Top of Given information
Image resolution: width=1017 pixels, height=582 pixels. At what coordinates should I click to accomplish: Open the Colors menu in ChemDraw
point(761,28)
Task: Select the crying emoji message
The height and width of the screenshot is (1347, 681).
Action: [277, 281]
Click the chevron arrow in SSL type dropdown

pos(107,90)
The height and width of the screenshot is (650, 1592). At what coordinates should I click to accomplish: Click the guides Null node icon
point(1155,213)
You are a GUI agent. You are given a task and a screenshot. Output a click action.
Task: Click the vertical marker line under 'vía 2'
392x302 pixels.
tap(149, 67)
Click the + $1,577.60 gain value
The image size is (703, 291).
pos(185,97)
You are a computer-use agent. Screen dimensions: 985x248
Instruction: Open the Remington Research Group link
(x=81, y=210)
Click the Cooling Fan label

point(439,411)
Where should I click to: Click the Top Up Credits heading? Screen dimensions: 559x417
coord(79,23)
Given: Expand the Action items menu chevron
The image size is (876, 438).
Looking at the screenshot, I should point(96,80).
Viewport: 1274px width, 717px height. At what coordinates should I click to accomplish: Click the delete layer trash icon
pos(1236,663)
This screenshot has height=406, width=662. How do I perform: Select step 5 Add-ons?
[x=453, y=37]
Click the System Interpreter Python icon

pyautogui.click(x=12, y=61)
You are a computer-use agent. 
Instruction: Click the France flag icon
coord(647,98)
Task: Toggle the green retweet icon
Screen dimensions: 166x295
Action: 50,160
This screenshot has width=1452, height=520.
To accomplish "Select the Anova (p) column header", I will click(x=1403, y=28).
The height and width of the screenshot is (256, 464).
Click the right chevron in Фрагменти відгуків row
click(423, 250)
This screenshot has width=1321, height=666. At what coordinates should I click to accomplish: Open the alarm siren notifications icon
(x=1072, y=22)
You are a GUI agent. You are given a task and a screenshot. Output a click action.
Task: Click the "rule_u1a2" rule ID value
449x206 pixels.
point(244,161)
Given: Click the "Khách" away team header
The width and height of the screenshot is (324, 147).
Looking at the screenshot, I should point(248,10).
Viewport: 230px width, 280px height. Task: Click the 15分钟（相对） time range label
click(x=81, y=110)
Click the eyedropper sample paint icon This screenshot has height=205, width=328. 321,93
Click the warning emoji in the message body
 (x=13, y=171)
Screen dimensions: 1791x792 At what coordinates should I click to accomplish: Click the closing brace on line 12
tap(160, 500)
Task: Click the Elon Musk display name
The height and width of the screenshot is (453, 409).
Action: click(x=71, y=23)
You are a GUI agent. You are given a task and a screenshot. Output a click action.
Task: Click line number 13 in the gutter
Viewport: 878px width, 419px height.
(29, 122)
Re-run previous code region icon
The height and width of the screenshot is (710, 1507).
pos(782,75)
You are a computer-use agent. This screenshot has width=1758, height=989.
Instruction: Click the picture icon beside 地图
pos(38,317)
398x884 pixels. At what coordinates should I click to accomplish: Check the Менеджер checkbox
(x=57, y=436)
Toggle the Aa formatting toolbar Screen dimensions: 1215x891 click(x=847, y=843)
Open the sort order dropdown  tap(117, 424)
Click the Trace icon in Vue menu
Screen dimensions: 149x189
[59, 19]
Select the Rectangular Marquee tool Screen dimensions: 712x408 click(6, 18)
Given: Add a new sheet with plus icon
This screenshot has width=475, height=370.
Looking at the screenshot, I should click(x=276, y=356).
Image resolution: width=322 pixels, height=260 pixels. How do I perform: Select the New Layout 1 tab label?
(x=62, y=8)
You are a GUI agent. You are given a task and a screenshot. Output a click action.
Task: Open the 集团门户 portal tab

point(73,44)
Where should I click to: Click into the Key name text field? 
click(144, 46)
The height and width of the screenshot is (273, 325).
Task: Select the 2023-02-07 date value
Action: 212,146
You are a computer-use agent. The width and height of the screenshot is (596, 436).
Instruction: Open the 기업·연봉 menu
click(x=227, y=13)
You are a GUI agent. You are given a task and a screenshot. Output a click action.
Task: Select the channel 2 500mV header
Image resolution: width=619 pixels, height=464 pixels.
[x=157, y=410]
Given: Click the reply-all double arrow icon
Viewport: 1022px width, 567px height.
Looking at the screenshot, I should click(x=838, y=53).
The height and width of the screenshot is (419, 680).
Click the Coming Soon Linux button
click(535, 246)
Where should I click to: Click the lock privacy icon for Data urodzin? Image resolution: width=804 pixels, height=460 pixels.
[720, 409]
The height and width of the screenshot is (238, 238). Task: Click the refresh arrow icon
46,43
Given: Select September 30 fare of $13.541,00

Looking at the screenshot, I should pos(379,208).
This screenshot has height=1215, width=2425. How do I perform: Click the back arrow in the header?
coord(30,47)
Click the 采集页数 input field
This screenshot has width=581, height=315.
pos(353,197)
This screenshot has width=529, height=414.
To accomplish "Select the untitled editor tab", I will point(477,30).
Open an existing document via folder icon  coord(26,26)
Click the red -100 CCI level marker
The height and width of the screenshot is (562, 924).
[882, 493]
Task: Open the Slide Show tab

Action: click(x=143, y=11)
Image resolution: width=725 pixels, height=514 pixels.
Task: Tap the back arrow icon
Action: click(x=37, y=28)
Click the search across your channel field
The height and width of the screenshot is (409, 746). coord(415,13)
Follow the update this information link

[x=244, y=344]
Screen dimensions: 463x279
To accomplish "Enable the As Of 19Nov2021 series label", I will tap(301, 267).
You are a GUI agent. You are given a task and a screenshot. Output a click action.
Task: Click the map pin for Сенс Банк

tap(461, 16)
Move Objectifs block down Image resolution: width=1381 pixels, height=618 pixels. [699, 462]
Bottom of Given information
## Your goal
Output the full listing again, exactly as it stands above.

## Expected answer
Image resolution: width=1017 pixels, height=582 pixels. At what coordinates should I click to accomplish: Open the Colors menu in ChemDraw
point(761,28)
Task: Select the crying emoji message
The height and width of the screenshot is (1347, 681).
Action: [277, 281]
Click the chevron arrow in SSL type dropdown

pos(107,90)
The height and width of the screenshot is (650, 1592). At what coordinates should I click to accomplish: Click the guides Null node icon
point(1155,213)
You are a GUI agent. You are given a task and a screenshot. Output a click action.
Task: Click the vertical marker line under 'vía 2'
392x302 pixels.
tap(149, 67)
Click the + $1,577.60 gain value
The image size is (703, 291).
pos(185,97)
You are a computer-use agent. Screen dimensions: 985x248
Instruction: Open the Remington Research Group link
(x=81, y=210)
Click the Cooling Fan label

point(439,411)
Where should I click to: Click the Top Up Credits heading? Screen dimensions: 559x417
coord(79,23)
Given: Expand the Action items menu chevron
The image size is (876, 438).
Looking at the screenshot, I should point(96,80).
Viewport: 1274px width, 717px height. At what coordinates should I click to accomplish: Click the delete layer trash icon
pos(1236,663)
This screenshot has height=406, width=662. How do I perform: Select step 5 Add-ons?
[x=453, y=37]
Click the System Interpreter Python icon

pyautogui.click(x=12, y=61)
You are a computer-use agent. 
Instruction: Click the France flag icon
coord(647,98)
Task: Toggle the green retweet icon
Screen dimensions: 166x295
Action: 50,160
This screenshot has width=1452, height=520.
To accomplish "Select the Anova (p) column header", I will click(x=1403, y=28).
The height and width of the screenshot is (256, 464).
Click the right chevron in Фрагменти відгуків row
click(423, 250)
This screenshot has width=1321, height=666. At what coordinates should I click to accomplish: Open the alarm siren notifications icon
(x=1072, y=22)
You are a GUI agent. You are given a task and a screenshot. Output a click action.
Task: Click the "rule_u1a2" rule ID value
449x206 pixels.
point(244,161)
Given: Click the "Khách" away team header
The width and height of the screenshot is (324, 147).
Looking at the screenshot, I should point(248,10).
Viewport: 230px width, 280px height. Task: Click the 15分钟（相对） time range label
click(x=81, y=110)
Click the eyedropper sample paint icon This screenshot has height=205, width=328. 321,93
Click the warning emoji in the message body
 (x=13, y=171)
Screen dimensions: 1791x792 At what coordinates should I click to accomplish: Click the closing brace on line 12
tap(160, 500)
Task: Click the Elon Musk display name
The height and width of the screenshot is (453, 409).
Action: click(x=71, y=23)
You are a GUI agent. You are given a task and a screenshot. Output a click action.
Task: Click line number 13 in the gutter
Viewport: 878px width, 419px height.
(29, 122)
Re-run previous code region icon
The height and width of the screenshot is (710, 1507).
pos(782,75)
You are a computer-use agent. This screenshot has width=1758, height=989.
Instruction: Click the picture icon beside 地图
pos(38,317)
398x884 pixels. At what coordinates should I click to accomplish: Check the Менеджер checkbox
(x=57, y=436)
Toggle the Aa formatting toolbar Screen dimensions: 1215x891 click(x=847, y=843)
Open the sort order dropdown  tap(117, 424)
Click the Trace icon in Vue menu
Screen dimensions: 149x189
[59, 19]
Select the Rectangular Marquee tool Screen dimensions: 712x408 click(6, 18)
Given: Add a new sheet with plus icon
This screenshot has width=475, height=370.
Looking at the screenshot, I should click(x=276, y=356).
Image resolution: width=322 pixels, height=260 pixels. How do I perform: Select the New Layout 1 tab label?
(x=62, y=8)
You are a GUI agent. You are given a task and a screenshot. Output a click action.
Task: Open the 集团门户 portal tab

point(73,44)
Where should I click to: Click into the Key name text field? 
click(144, 46)
The height and width of the screenshot is (273, 325).
Task: Select the 2023-02-07 date value
Action: 212,146
You are a computer-use agent. The width and height of the screenshot is (596, 436).
Instruction: Open the 기업·연봉 menu
click(x=227, y=13)
You are a GUI agent. You are given a task and a screenshot. Output a click action.
Task: Select the channel 2 500mV header
Image resolution: width=619 pixels, height=464 pixels.
[x=157, y=410]
Given: Click the reply-all double arrow icon
Viewport: 1022px width, 567px height.
Looking at the screenshot, I should click(x=838, y=53).
The height and width of the screenshot is (419, 680).
Click the Coming Soon Linux button
click(535, 246)
Where should I click to: Click the lock privacy icon for Data urodzin? Image resolution: width=804 pixels, height=460 pixels.
[720, 409]
The height and width of the screenshot is (238, 238). Task: Click the refresh arrow icon
46,43
Given: Select September 30 fare of $13.541,00

Looking at the screenshot, I should pos(379,208).
This screenshot has height=1215, width=2425. How do I perform: Click the back arrow in the header?
coord(30,47)
Click the 采集页数 input field
This screenshot has width=581, height=315.
pos(353,197)
This screenshot has width=529, height=414.
To accomplish "Select the untitled editor tab", I will point(477,30).
Open an existing document via folder icon  coord(26,26)
Click the red -100 CCI level marker
The height and width of the screenshot is (562, 924).
[882, 493]
Task: Open the Slide Show tab

Action: click(x=143, y=11)
Image resolution: width=725 pixels, height=514 pixels.
Task: Tap the back arrow icon
Action: click(x=37, y=28)
Click the search across your channel field
The height and width of the screenshot is (409, 746). coord(415,13)
Follow the update this information link

[x=244, y=344]
Screen dimensions: 463x279
To accomplish "Enable the As Of 19Nov2021 series label", I will tap(301, 267).
You are a GUI agent. You are given a task and a screenshot. Output a click action.
Task: Click the map pin for Сенс Банк

tap(461, 16)
Move Objectifs block down Image resolution: width=1381 pixels, height=618 pixels. [699, 462]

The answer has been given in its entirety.